(DATA EXTRACT)
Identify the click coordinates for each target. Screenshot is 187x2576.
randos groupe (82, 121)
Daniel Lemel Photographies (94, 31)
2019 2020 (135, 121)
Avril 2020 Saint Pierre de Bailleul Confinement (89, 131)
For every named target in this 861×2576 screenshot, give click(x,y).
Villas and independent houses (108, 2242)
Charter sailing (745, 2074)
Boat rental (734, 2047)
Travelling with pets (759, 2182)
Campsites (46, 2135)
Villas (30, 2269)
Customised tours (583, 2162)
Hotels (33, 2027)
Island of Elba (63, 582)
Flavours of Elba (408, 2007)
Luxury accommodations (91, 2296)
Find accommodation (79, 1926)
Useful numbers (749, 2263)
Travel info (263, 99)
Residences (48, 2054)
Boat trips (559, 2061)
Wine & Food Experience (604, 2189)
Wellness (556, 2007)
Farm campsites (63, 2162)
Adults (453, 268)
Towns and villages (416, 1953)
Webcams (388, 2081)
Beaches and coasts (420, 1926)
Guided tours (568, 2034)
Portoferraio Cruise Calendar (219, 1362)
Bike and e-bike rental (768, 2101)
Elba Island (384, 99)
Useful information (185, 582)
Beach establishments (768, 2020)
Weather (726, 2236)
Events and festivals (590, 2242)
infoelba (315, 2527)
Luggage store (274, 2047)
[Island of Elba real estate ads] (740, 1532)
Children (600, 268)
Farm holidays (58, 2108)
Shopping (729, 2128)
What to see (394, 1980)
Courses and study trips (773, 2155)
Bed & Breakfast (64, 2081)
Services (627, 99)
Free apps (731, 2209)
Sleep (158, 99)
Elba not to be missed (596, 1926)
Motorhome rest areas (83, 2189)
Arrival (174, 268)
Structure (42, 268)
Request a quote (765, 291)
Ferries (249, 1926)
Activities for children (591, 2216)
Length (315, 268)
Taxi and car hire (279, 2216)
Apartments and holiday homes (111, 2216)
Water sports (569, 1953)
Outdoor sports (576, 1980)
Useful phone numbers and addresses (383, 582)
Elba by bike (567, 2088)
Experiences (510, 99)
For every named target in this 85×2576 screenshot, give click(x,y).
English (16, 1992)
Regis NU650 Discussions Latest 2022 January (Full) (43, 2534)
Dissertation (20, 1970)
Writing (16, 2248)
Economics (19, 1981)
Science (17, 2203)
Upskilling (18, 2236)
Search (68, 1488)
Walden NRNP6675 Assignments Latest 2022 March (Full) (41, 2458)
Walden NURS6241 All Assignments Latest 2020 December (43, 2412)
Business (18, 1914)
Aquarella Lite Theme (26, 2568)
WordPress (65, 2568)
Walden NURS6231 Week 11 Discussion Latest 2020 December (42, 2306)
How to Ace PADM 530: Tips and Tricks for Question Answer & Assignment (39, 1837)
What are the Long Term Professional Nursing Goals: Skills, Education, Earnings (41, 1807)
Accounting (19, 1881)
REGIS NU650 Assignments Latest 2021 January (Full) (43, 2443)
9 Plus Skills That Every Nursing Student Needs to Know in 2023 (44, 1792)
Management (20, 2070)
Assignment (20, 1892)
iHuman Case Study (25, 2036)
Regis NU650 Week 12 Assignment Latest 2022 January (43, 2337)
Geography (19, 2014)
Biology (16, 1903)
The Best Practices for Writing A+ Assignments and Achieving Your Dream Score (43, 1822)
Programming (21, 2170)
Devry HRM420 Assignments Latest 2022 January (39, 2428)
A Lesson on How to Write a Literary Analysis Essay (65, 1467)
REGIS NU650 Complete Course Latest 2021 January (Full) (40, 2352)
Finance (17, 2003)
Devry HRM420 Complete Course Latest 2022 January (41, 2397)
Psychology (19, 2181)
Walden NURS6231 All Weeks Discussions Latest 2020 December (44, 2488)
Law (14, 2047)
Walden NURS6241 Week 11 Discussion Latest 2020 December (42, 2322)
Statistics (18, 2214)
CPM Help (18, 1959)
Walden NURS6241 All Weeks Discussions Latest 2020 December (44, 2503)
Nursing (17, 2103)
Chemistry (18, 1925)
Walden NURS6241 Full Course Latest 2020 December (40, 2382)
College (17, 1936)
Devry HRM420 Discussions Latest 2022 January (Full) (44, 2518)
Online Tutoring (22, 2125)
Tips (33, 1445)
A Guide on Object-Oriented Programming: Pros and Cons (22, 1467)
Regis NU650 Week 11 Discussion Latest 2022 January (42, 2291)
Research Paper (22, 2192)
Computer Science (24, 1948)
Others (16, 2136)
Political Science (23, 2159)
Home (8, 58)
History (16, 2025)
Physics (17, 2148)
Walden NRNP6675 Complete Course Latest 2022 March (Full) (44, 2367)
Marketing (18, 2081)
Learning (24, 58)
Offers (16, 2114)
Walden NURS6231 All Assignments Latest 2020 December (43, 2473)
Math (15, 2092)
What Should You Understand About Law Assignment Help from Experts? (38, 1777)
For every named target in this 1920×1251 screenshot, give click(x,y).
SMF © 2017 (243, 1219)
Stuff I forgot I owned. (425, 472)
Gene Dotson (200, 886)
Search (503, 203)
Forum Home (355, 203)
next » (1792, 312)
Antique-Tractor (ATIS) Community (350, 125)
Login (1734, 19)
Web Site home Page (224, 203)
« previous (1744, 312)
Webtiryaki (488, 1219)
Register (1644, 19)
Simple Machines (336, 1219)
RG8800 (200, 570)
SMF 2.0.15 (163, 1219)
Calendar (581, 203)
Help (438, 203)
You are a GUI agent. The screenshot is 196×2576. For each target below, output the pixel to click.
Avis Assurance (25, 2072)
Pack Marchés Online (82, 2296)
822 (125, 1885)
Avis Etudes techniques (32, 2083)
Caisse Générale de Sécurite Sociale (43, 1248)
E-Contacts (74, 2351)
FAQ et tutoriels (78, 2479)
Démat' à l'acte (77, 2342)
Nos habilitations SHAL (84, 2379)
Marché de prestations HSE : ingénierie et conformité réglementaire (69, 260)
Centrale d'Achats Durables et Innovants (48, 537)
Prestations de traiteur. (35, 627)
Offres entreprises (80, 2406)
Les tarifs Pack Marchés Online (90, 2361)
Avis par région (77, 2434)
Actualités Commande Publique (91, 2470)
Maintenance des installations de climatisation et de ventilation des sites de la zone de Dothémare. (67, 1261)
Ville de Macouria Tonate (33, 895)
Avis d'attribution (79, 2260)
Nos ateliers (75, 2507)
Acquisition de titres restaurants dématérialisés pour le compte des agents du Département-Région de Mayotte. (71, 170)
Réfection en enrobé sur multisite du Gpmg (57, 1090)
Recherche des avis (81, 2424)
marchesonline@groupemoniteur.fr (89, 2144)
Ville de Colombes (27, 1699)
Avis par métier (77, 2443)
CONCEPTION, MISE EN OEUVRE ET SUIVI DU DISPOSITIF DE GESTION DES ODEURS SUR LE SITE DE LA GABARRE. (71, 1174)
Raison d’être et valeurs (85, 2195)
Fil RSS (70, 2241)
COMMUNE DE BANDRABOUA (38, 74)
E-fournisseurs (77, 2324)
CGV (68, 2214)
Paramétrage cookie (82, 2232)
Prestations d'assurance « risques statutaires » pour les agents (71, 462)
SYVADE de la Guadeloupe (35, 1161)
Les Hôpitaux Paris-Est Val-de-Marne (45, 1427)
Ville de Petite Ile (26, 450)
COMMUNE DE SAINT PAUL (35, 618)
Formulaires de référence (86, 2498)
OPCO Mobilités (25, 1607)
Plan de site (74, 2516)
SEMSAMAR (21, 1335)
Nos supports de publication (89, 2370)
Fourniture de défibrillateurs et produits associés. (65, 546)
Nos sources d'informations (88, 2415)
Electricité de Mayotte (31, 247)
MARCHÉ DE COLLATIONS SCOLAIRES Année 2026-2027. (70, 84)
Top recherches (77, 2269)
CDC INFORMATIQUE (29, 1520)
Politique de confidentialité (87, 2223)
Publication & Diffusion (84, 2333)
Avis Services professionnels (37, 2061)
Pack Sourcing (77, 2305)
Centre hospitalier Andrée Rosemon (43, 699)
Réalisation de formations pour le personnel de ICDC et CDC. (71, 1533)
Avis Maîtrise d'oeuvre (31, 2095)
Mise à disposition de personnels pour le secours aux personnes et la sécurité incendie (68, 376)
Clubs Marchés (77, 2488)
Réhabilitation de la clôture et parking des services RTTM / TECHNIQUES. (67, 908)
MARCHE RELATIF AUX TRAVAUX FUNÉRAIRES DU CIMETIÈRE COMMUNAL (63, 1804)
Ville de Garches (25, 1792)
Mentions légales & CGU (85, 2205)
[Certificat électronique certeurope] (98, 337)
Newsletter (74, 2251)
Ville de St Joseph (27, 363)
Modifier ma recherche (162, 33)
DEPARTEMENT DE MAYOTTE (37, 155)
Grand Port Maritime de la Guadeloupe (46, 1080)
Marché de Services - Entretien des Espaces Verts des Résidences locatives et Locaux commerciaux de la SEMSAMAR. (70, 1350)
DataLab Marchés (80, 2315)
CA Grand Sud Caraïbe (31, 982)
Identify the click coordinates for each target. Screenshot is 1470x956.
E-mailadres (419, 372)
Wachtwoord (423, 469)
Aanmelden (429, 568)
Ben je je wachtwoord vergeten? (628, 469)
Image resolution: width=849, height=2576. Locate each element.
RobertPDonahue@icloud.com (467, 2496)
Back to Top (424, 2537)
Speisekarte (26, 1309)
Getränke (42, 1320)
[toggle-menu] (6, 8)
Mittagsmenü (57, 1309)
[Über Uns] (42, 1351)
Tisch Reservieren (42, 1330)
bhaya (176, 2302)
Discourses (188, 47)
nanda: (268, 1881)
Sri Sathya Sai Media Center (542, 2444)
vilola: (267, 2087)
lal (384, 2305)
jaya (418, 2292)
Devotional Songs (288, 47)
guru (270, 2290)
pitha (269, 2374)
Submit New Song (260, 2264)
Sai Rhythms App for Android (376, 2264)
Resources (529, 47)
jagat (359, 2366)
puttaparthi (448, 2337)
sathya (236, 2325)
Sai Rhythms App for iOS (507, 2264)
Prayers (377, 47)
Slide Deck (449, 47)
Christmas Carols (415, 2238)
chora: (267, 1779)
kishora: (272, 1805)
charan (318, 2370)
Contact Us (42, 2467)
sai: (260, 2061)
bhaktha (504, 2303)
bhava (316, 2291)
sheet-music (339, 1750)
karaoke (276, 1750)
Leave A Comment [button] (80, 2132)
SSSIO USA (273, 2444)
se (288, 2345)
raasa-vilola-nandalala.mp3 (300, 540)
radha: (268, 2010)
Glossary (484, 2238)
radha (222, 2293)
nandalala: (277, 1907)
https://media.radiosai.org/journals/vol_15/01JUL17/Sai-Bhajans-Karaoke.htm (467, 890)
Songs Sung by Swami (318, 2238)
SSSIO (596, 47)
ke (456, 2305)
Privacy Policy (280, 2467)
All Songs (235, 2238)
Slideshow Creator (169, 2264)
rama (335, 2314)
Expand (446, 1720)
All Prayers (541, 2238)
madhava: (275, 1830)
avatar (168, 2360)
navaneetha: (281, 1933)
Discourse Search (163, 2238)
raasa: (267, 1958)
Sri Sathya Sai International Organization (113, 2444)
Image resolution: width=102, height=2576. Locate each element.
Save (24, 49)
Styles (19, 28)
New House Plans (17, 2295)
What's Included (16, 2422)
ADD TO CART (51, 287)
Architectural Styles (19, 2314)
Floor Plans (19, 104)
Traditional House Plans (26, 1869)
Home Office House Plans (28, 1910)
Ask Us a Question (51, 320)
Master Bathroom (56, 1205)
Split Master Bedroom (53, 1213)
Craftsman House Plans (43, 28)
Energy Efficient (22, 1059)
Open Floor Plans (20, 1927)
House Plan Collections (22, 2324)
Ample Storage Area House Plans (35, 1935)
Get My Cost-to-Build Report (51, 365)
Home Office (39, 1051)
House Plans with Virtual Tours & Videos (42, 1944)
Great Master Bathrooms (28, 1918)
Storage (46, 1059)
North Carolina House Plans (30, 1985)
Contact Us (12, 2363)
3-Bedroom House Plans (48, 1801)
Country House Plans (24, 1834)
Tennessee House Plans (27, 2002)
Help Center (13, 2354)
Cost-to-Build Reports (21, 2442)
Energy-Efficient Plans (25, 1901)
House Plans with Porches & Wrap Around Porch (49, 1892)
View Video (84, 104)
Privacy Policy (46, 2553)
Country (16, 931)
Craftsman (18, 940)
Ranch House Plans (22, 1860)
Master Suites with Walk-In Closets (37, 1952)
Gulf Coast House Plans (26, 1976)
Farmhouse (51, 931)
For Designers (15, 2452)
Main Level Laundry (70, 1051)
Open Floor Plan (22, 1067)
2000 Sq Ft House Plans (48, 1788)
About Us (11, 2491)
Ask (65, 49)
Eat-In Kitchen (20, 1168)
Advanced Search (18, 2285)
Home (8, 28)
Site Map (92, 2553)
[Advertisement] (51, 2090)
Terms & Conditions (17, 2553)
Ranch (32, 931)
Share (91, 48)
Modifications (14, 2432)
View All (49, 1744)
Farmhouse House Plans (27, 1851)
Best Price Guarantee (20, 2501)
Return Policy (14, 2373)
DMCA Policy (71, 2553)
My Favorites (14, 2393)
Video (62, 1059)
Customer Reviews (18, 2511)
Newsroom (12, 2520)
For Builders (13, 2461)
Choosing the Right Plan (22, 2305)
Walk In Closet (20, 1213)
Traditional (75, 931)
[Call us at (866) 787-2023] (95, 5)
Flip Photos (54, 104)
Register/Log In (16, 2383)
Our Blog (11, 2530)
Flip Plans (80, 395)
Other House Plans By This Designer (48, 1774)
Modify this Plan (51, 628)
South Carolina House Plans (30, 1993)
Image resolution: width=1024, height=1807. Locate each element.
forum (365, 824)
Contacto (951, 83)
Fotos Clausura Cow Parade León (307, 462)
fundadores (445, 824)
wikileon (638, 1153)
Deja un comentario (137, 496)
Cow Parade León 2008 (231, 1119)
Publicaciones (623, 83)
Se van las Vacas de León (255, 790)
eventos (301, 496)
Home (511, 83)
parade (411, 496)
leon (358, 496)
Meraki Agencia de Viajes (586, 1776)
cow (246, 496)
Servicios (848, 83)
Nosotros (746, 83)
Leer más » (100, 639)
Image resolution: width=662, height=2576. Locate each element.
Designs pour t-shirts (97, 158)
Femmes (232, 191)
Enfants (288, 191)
(End DATA EXTRACT)
### PROBLEM TO SOLVE
Within the entries, how many lines contain the word "Best"? Answer with a number alone.

### ANSWER TO THIS TASK
2